Data quality in an HIV vaccine efficacy clinical trial in South Africa: through natural disasters and with discipline | BMC Medical Research Methodology

Data entry metrics
During the trial, 447,130 case report forms were entered into the database, and 94% were entered within 7 days of the visit date. There were 8716 adverse events entered, and 85% were entered within 3 days of the date that the adverse event was reported to the trial site. The data query ratio was 5 per 100 case report form pages, and 75% of query responses were within 7 days of the visit date (Table 1).
Protocol deviations
There were a total of 5407 participants enrolled, amongst which 4074 protocol deviations were reported over 12,456.1 person years of follow-up, corresponding to a protocol deviation rate of 32.7 [95% CI: 31.7–33.7] per 100 person years. The ratio of deviations to enrolments (4074/5407) was 75 (95% CI: 73.0–77.6) per 100 enrolments. At least one protocol deviation was reported for 2687 participants. There was a median of 1 protocol deviation per participant (IQR 1–2).
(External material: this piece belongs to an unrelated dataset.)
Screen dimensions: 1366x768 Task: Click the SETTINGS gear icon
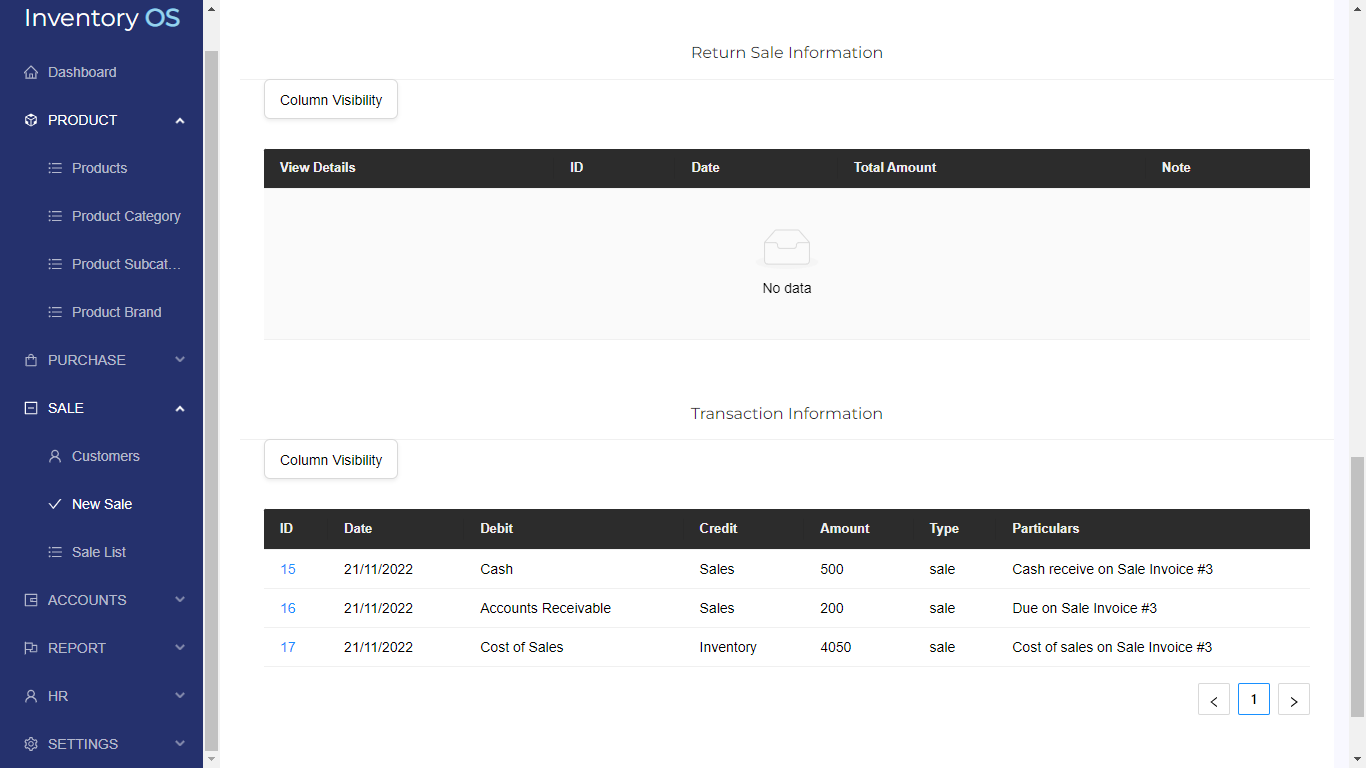click(x=30, y=743)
The median time from deviation to site awareness was 31 days (IQR 0–146). The fourteen sites had a median of 275 deviations per site (IQR 116–425) (Table 2).
Deviation type categories were omitted data and/or procedures (69%), error in data or procedures (13%), use of materials not approved by the research ethics committee (10%), consent errors (4%), and needless data collection or procedures (3%) (Table 3).
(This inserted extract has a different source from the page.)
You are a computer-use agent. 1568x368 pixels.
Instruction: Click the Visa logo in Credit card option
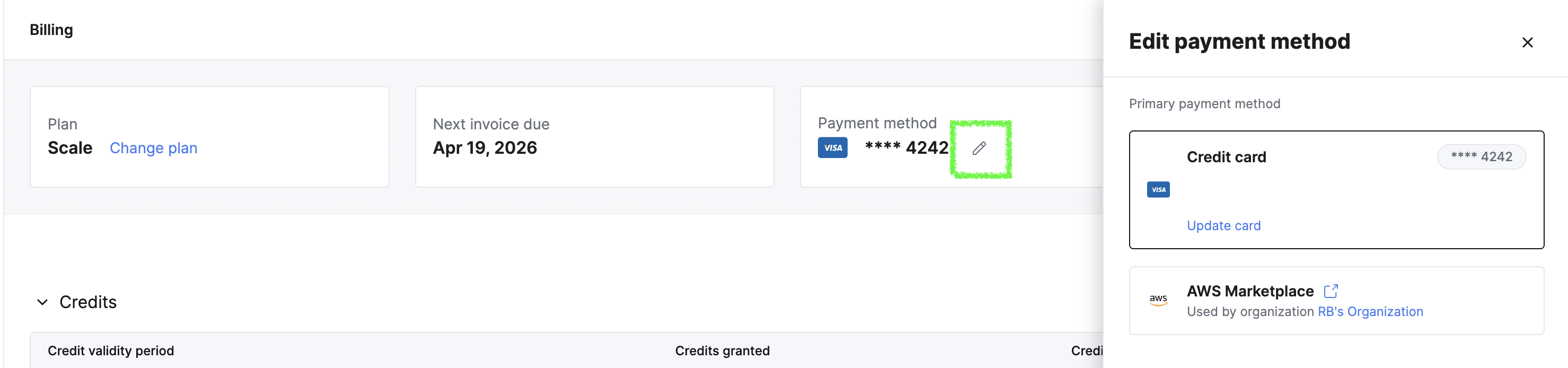pos(1158,189)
At each site, a median number of 382.5 (IQR 342–486) participants was enrolled (Table 2). Enrolments at high-enrolling sites ranged from 407 to 511 participants and from 64 to 358 participants at low-enrolling sites, with equal numbers of sites in each category. The protocol deviation to enrolment ratio was 0.48 at high-enrolling sites (1598/3313) versus 1.18 at low-enrolling sites (2476/2094). Low-enrolling sites had a higher proportion of omitted data and procedures and use of materials not approved by the Ethics Committee compared to high-enrolling sites. However, there was a higher proportion of errors, consent documentation errors and needless data and procedures at high-enrolling sites compared to low-enrolling sites (Table 4, Supplementary Table 1).
From qualitative analyses, using quantitative methods as supportive evidence, four main deviations themes are discussed.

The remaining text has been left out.